§ **Task goal**
Pull every line with "agent" from the entries below.

§ **Provided data**
= Beginning of Section =
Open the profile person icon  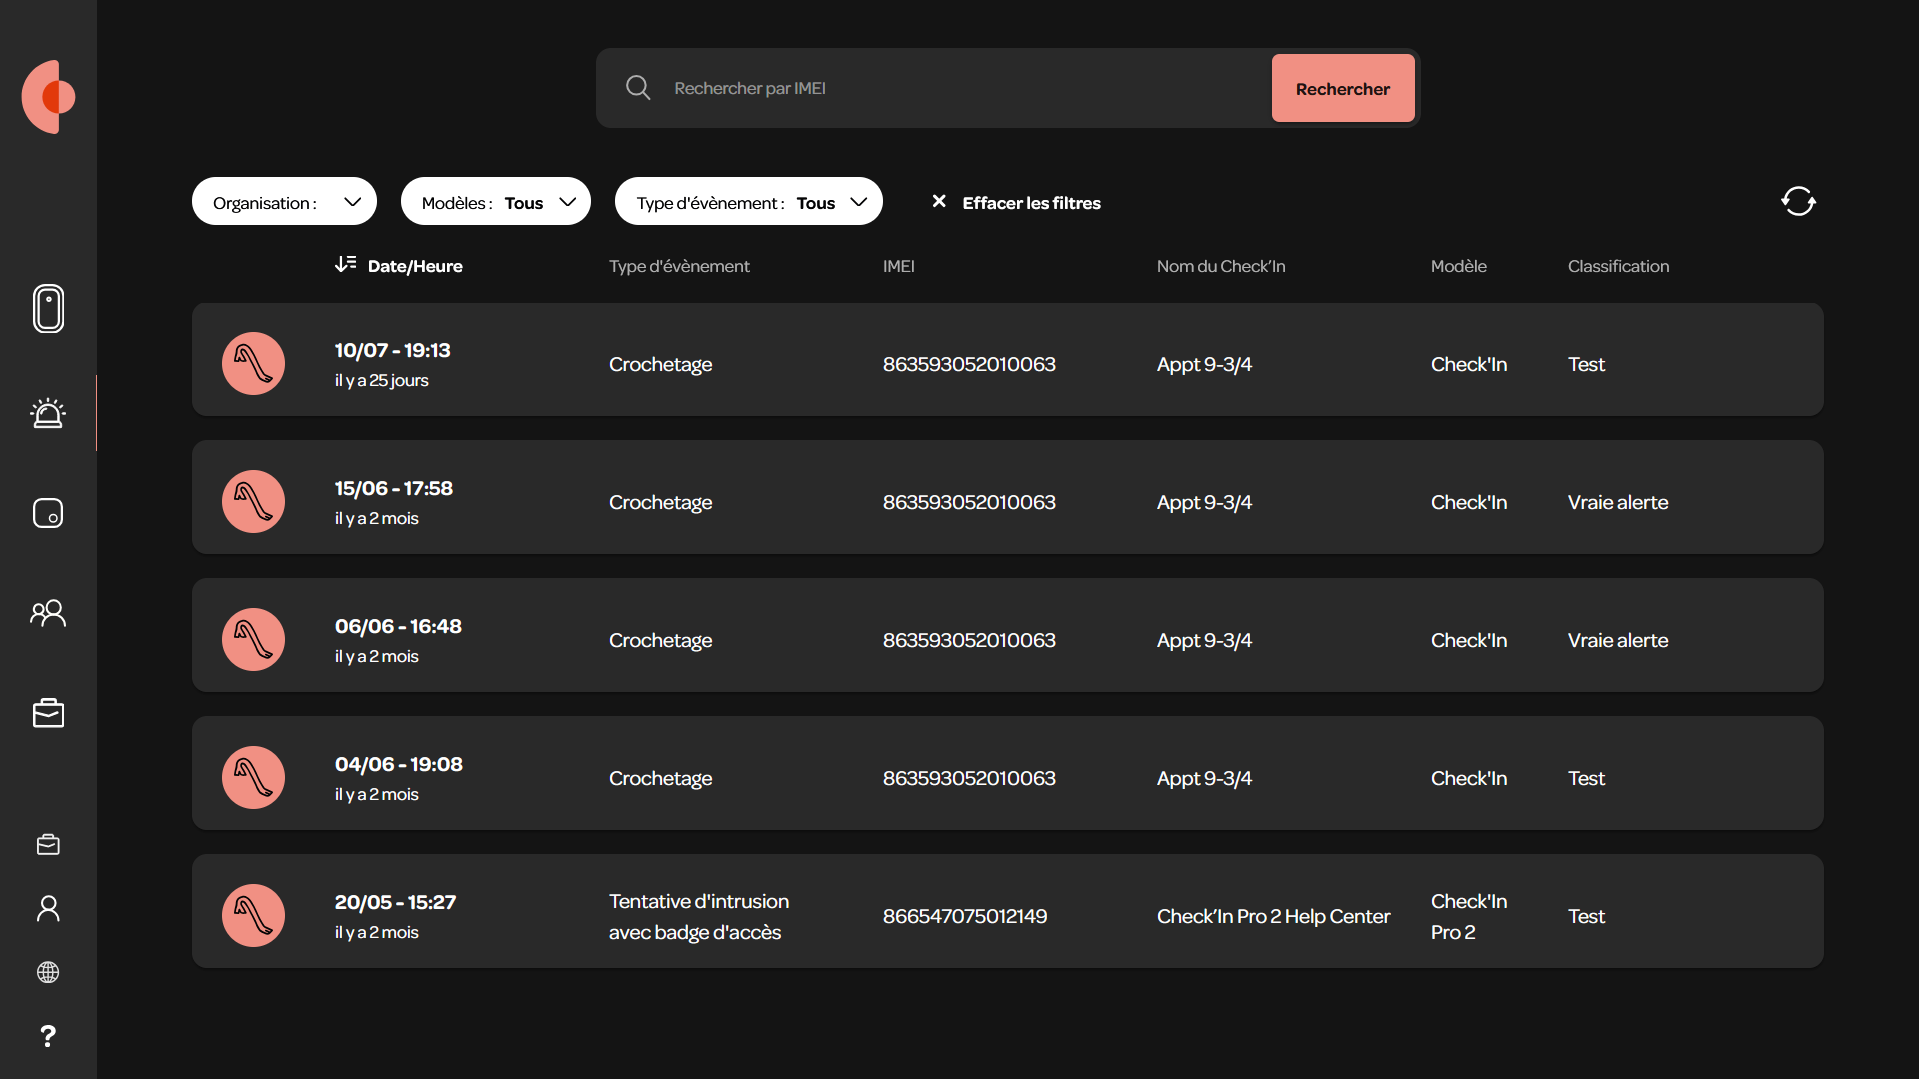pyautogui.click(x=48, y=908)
= End of Section =
= Beginning of Section =
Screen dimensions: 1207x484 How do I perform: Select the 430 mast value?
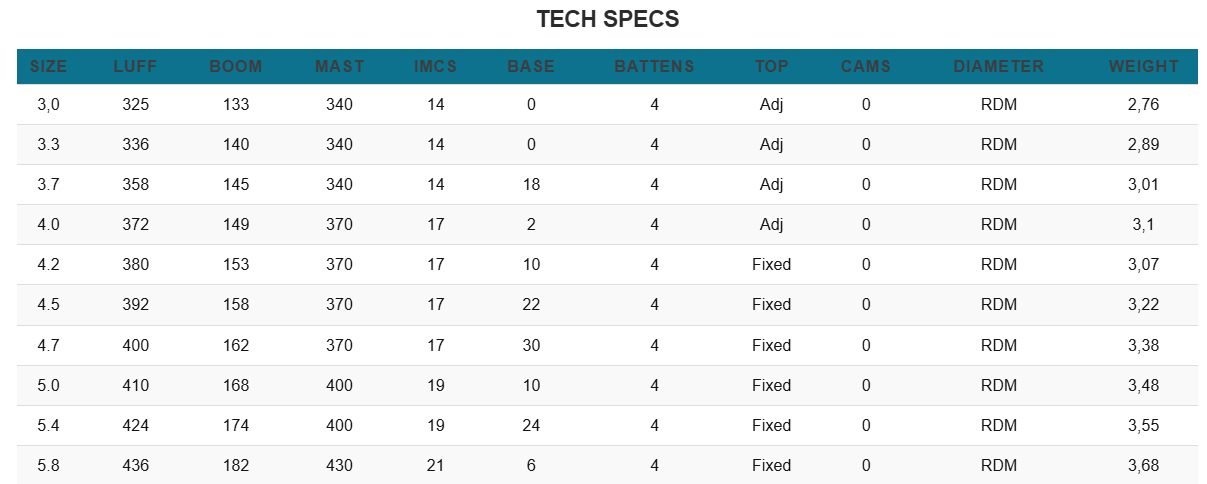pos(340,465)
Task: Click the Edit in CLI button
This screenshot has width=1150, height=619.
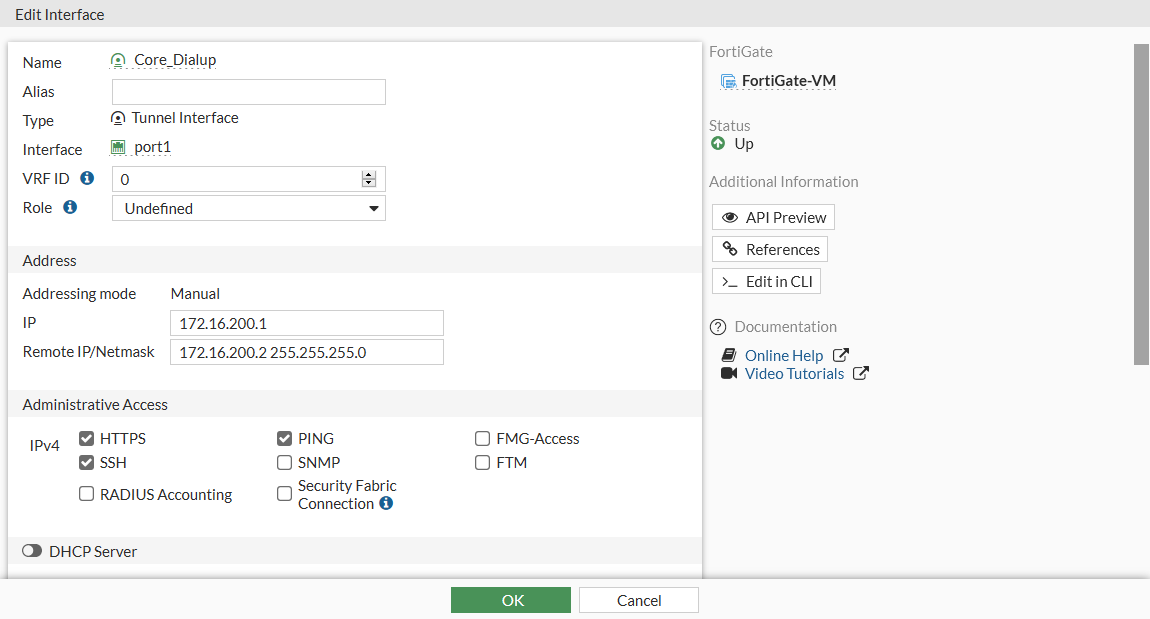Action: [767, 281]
= End of Section =
= Beginning of Section =
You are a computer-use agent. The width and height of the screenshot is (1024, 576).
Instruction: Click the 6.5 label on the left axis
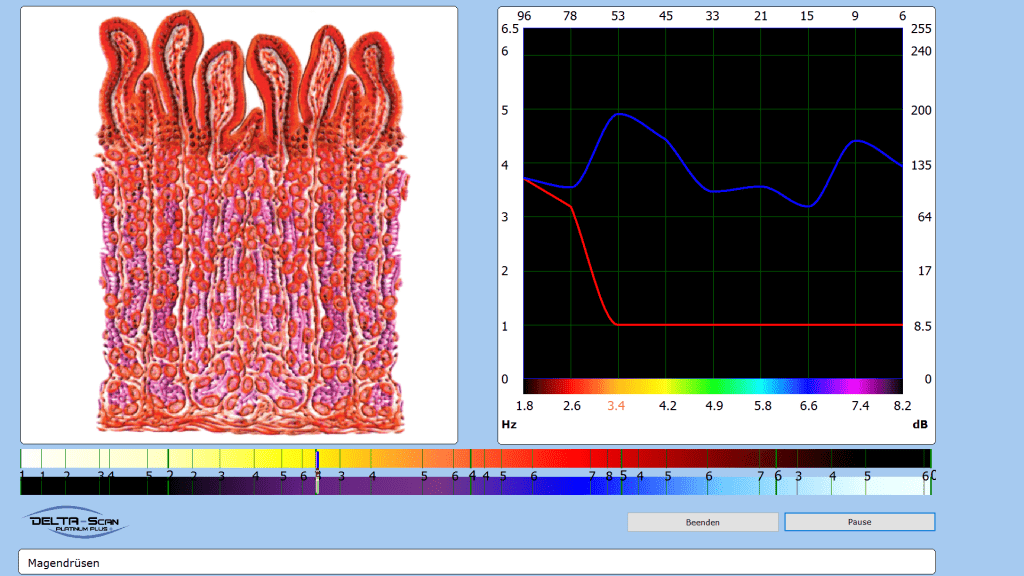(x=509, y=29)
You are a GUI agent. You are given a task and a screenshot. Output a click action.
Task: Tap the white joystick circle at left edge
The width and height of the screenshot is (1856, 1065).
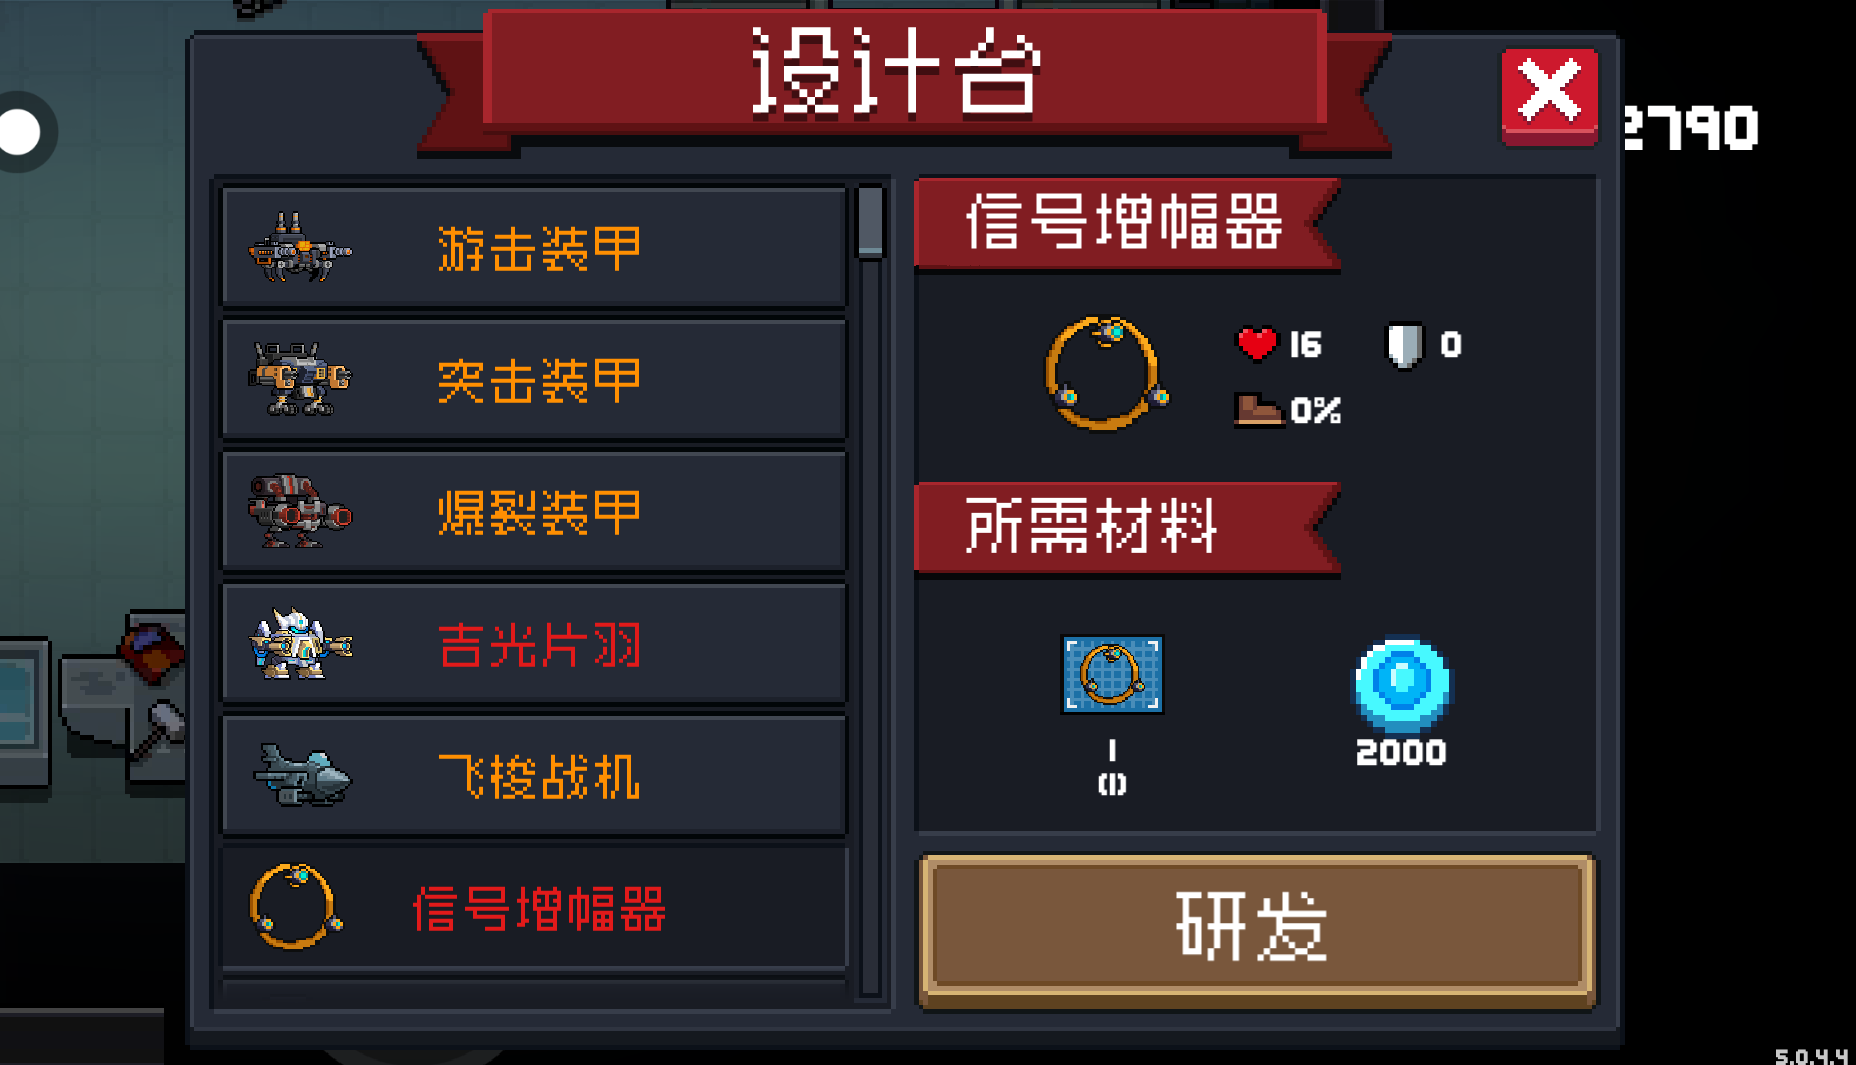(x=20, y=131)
= End of Section =
§ **Response to the exercise**
You are a computer-use agent. The width and height of the screenshot is (1024, 576).
You are a GUI agent. You are given a task and a screenshot. Output a click action.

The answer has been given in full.